§ **Task prompt**
Repeat the data verbatim, images excluded.

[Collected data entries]
┌──
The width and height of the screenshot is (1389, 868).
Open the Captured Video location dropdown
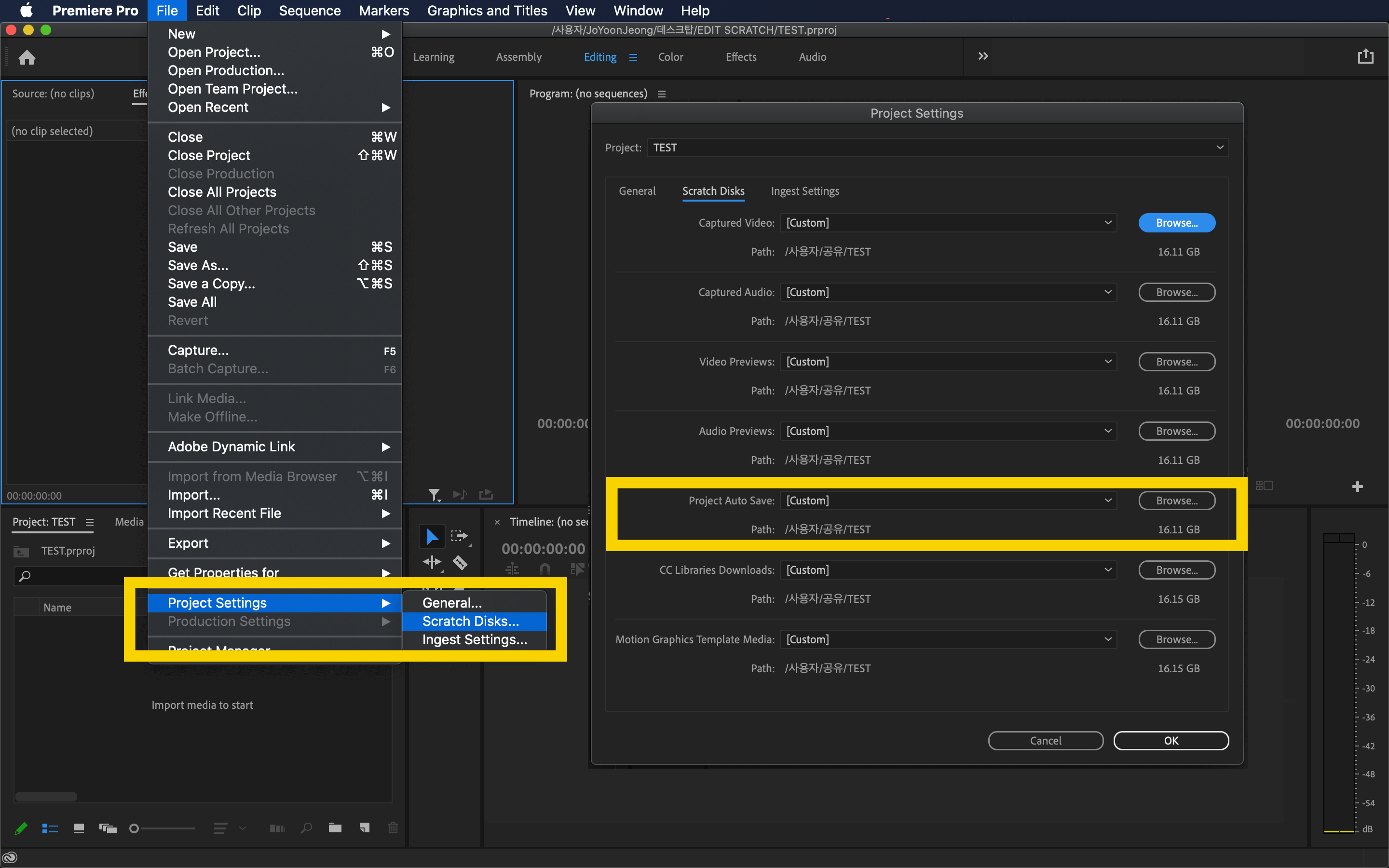(x=948, y=223)
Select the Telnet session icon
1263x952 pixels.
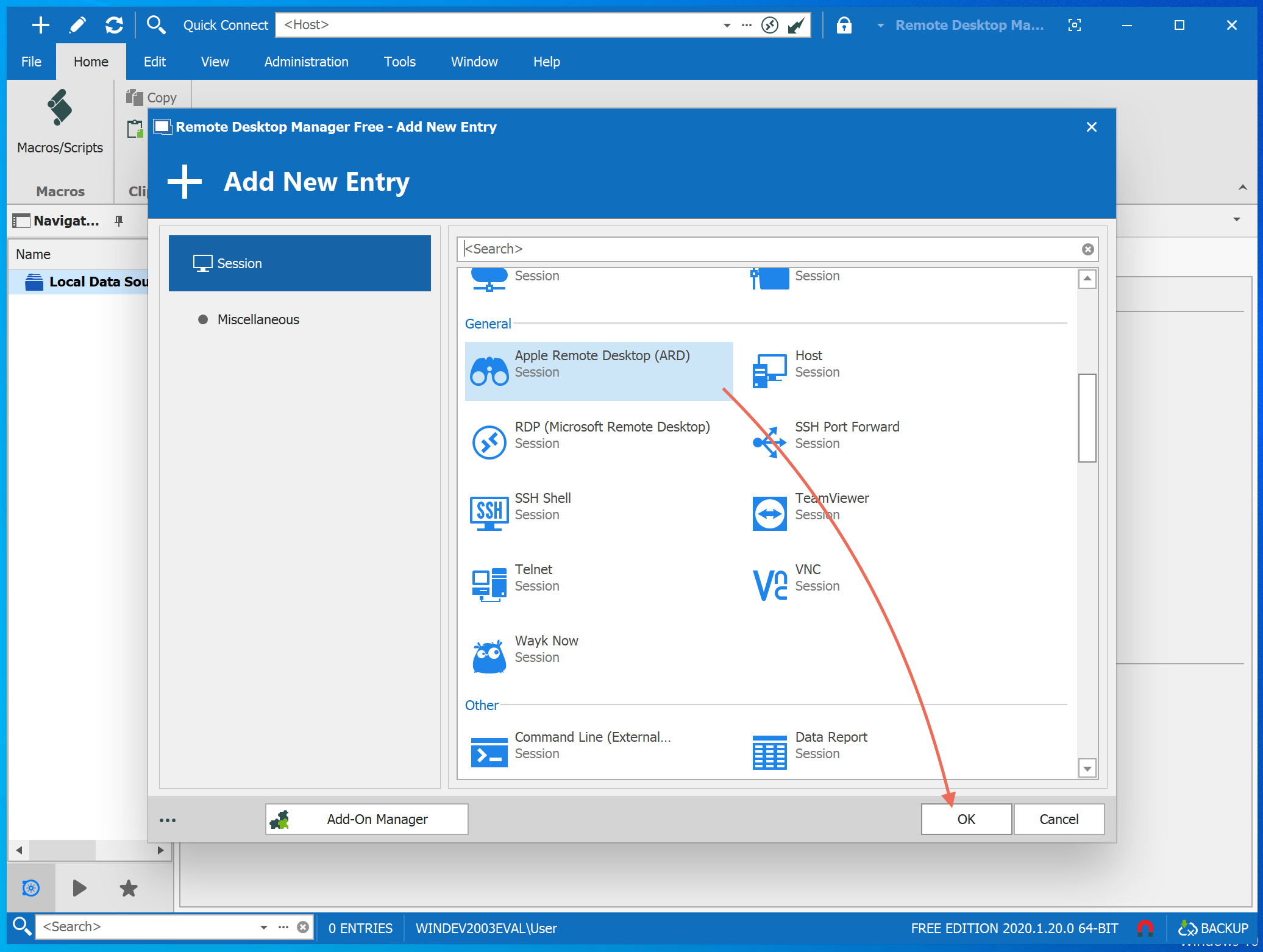[489, 584]
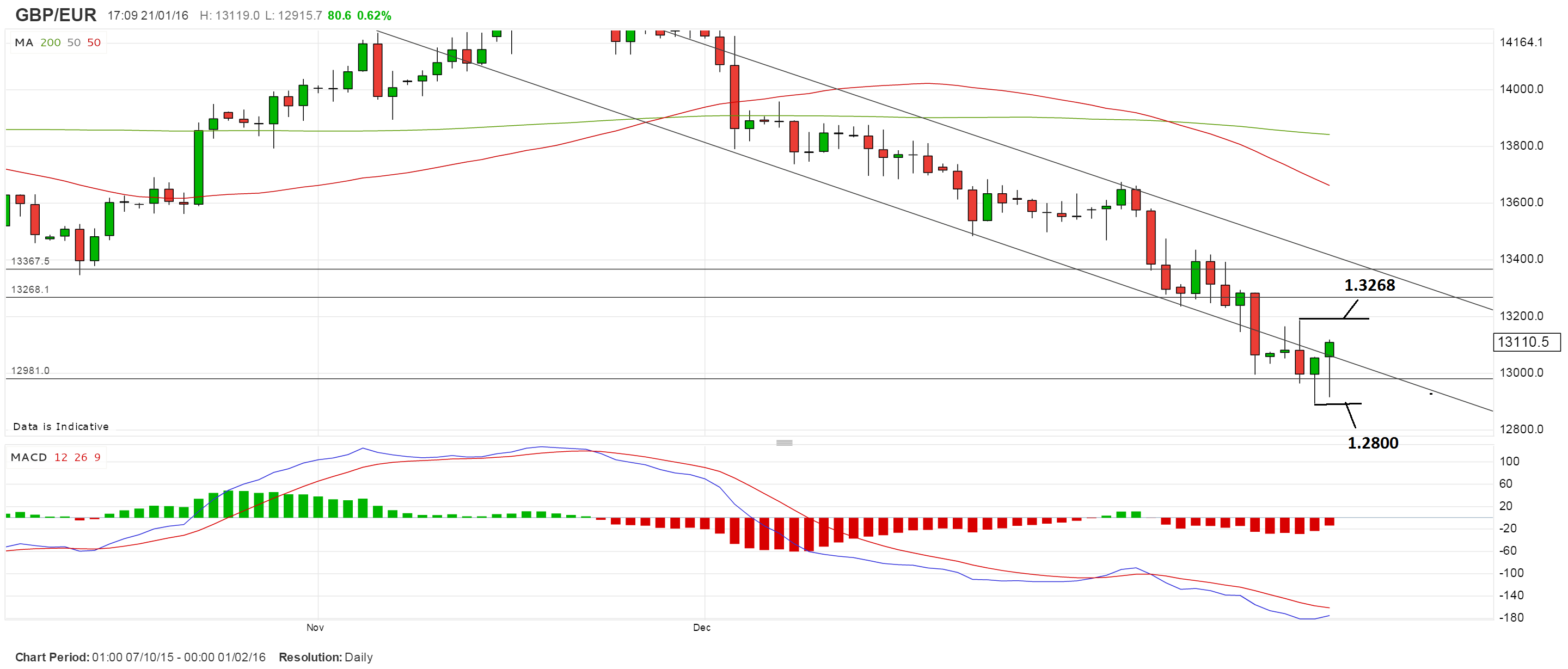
└──
§ **Completed task**
The width and height of the screenshot is (1389, 868).
Open the Captured Video location dropdown
(x=948, y=223)
Select the Telnet session icon
1263x952 pixels.
[489, 584]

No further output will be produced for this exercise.